China Dumping Steel Is a Cause for concern
Following on from my previous blog where I passed on the concerns of the executives from Arcelor Mittal, it now appears the US, the world’s second-biggest steel consumer, is seeking political support for tariffs on imported steel.
To recap, at a forecast 825 million tonnes in 2015, China produces as much steel as the rest of the world combined (and more than four times the peak of the US production in the 1970s), however China’s apparent steel consumption is running at 720 million tonnes. The Arcelor Mittal executives are forecasting China’s steel exports to reach 130 million tonnes in 2015, up 60 per cent from 82 million tonnes in 2014.
Chief executives of leading American steel producers are expected to launch at least one anti-dumping complaint with the International Trade commission. “Dumping” or selling overseas below the cost of production to gain market share is illegal under World Trade Organisation law and is punishable with tariffs. With China’s exports to the US in January 2015 jumping 40 percent from a year earlier, the benchmark “hot-rolled coil” index has declined 18 per cent from US$600 to US$492 per tonne since the beginning of January. US Steel has idled six plants since 2014 and so far in 2015 it has laid off or issued layoff warnings to 3,500 employees.

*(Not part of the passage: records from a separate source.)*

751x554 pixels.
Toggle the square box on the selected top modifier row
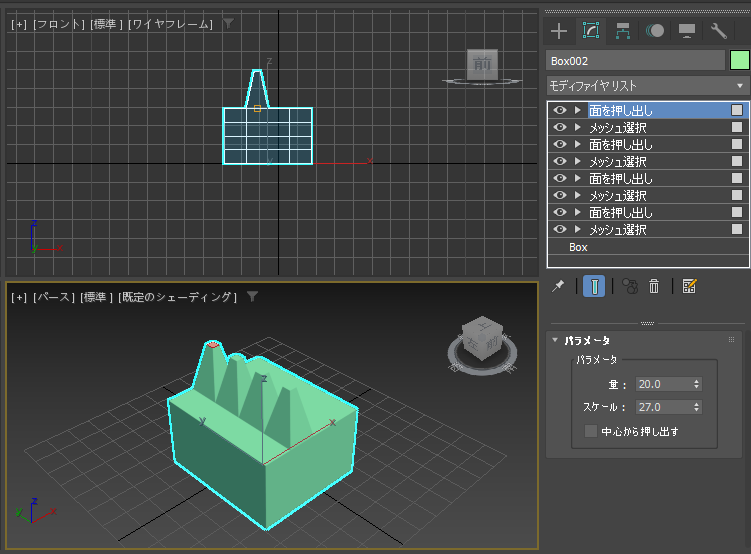(x=737, y=111)
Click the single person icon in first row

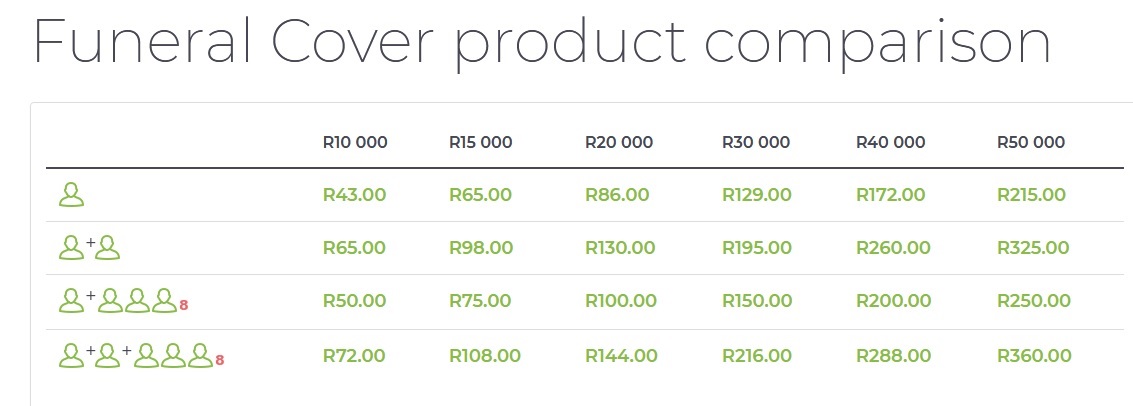pyautogui.click(x=71, y=195)
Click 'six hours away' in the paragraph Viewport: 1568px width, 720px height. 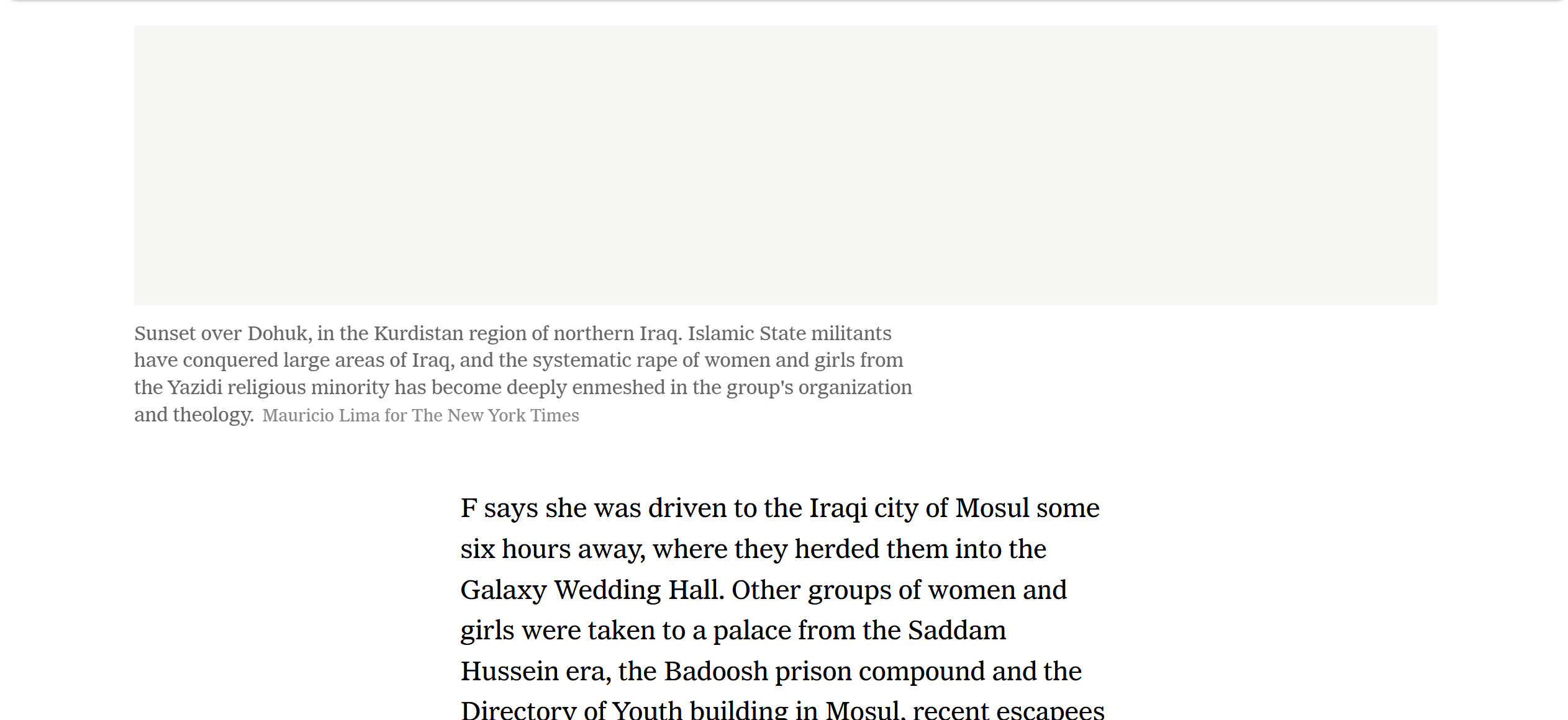click(551, 549)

Many Chinese steel makers are government-owned or closely linked to local governments, and given their important role as employers and providers of tax revenue, the mills are unlikely to close or cut production even if running at a loss. This is the downside of being exposed to a commodity industry where a group of producers with a 50 per cent market share do not necessarily behave in a way that most would regard as economically rational.